Re: NeoClassical Chili
2005.07.09 15:34

Krautheimer published an essay, "Mensa-Coemeterium-Martyrium" 1960, where he earnestly speculates about the very real possibility that the early "Constantinian" basilicas (aside from St. John Lateran and St. Peter's Vatican) acted as covered graveyards where funeral banquets were held. He also noted how the shape of these basilicas was circus-like. When I read this essay (early 2005), I immediately though of the connection to the 'munus' ritual as related by Tertullian.

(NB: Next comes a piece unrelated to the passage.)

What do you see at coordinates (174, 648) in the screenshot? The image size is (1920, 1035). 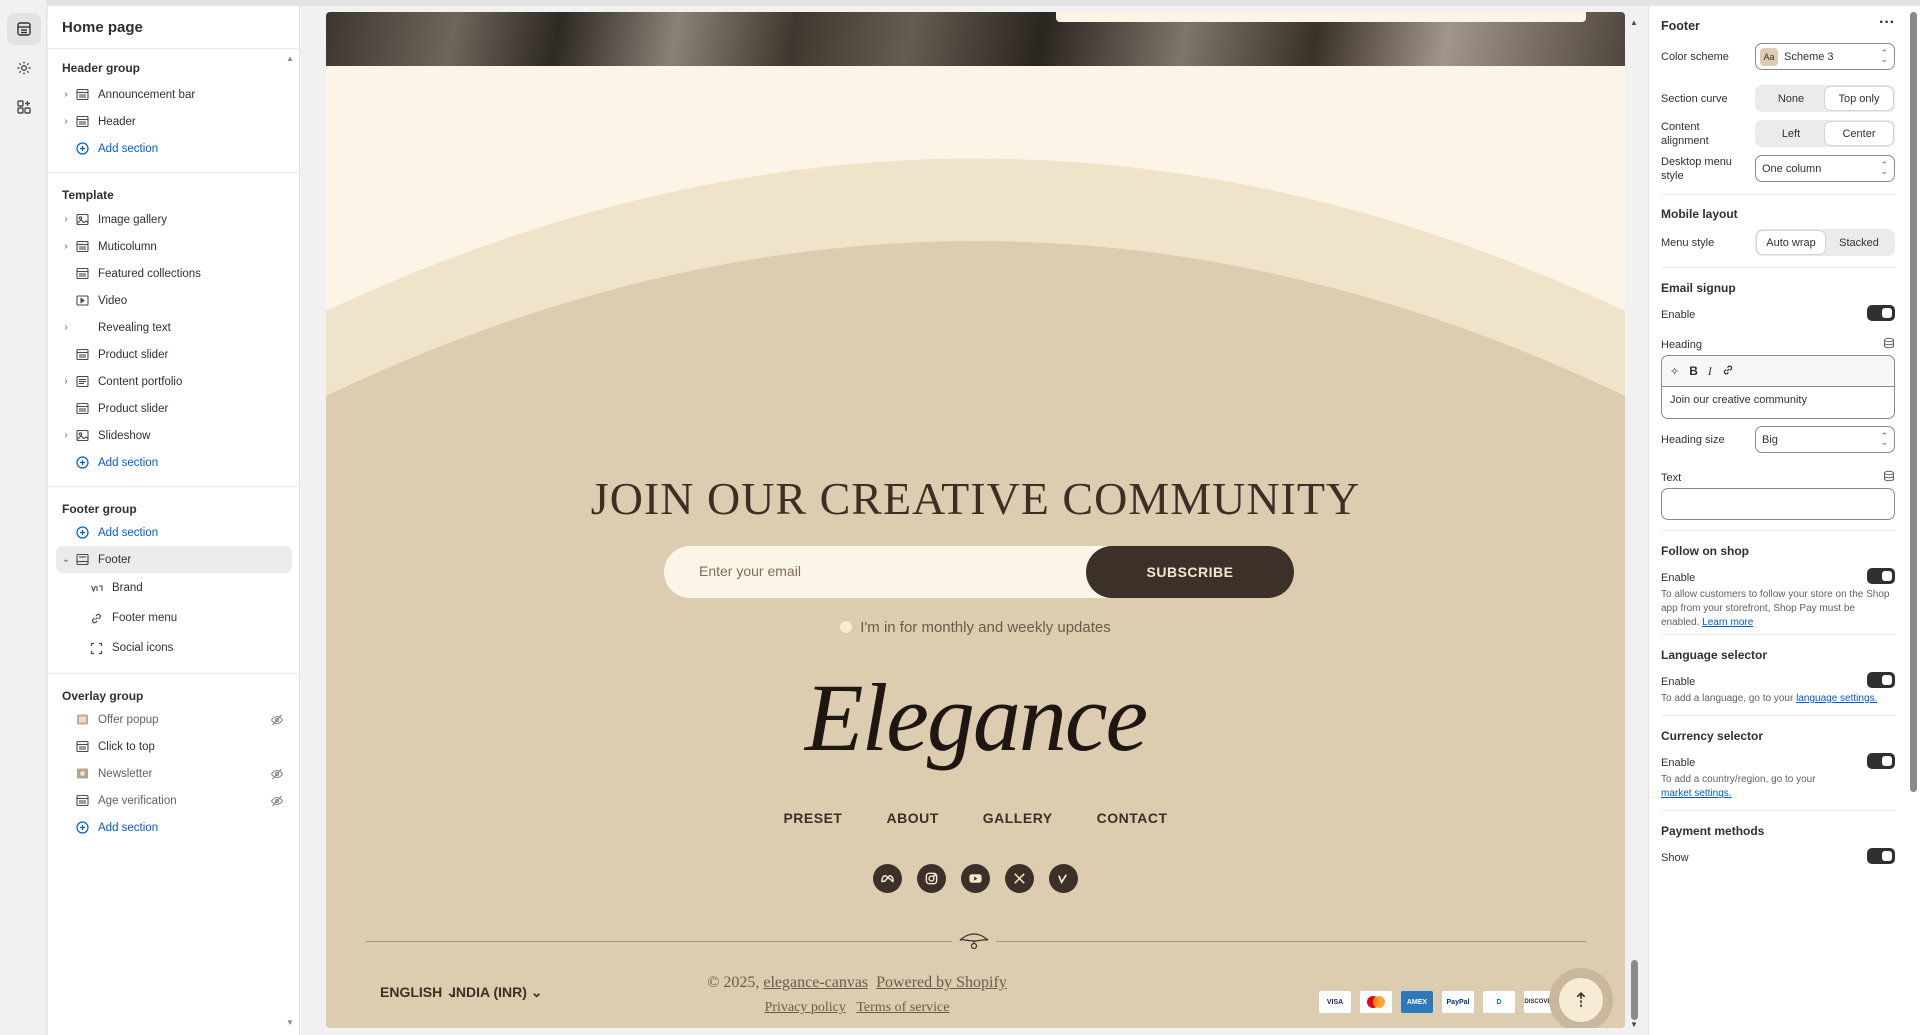 I see `block-social-icons: Social icons` at bounding box center [174, 648].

And, after finding out more about the Mausoleum of Romulus/Circus of Maxentius complex (also early 2005), the "pieces" quickly fell together, particularly the connection of Eutropia to all this.

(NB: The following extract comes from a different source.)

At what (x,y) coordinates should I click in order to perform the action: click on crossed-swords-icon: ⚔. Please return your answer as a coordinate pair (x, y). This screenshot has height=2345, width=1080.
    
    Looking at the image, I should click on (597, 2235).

The Circus of Maxentius has been an unanswered question in my mind for a few years now, and now I think I know why Piranesi 'secretly' printed two different version of the Ichnographia Campi Martii--the Circus of Maxentius is the 'key' to the inversion of the pagan Roman Circus into the Early Christian 'basilica'. Piranesi, in La Anticità Romane II (which predates the Campo Marzio publication by four years or so), delineated a "reconstruction" of the Basilica of St. Agnes--compare this with a present aerial view.

What led me to Krautheimer's essay above was a footnote in R. Ross Holloway, Constantine and Rome, 2004.